(Stored records)
──────────
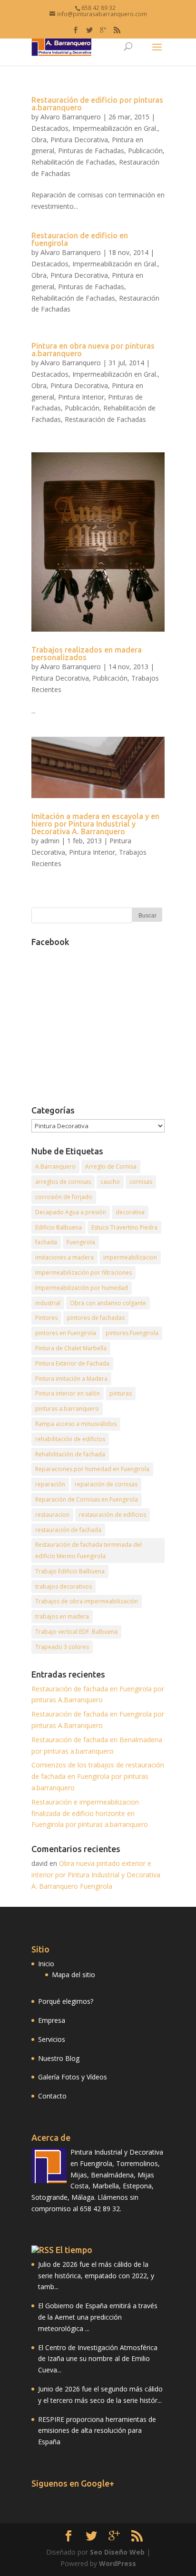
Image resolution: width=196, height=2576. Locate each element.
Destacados (50, 128)
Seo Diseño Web (117, 2551)
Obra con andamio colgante (108, 1303)
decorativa (130, 1212)
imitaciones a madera (64, 1257)
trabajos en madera (62, 1616)
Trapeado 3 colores (62, 1647)
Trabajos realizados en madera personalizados (86, 653)
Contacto (52, 2095)
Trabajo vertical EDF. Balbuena (76, 1632)
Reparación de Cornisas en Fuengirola (86, 1499)
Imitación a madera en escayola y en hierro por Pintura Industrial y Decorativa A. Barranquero (95, 824)
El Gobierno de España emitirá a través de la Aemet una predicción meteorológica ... (97, 2317)
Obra (39, 139)
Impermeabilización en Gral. (114, 128)
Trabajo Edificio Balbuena (70, 1571)
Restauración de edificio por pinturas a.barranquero (97, 104)
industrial (47, 1303)
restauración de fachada (68, 1530)
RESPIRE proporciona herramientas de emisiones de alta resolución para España (97, 2431)
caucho (110, 1182)
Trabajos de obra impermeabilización (86, 1601)
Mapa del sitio (73, 1974)
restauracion (52, 1515)
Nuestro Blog (58, 2058)
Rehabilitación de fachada (70, 1454)
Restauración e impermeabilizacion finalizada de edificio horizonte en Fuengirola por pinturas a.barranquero (89, 1813)
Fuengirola (81, 1242)
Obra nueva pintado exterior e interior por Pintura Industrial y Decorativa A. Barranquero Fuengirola (95, 1875)
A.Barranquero (55, 1166)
──────────
What you are asked to do> Where does the word "España" appear in the records? Copy every line that holds it.

Answer for the task>
El Gobierno de España emitirá a través de la Aemet una predicción meteorológica ... (97, 2317)
RESPIRE proporciona herramientas de emisiones de alta resolución para España (97, 2431)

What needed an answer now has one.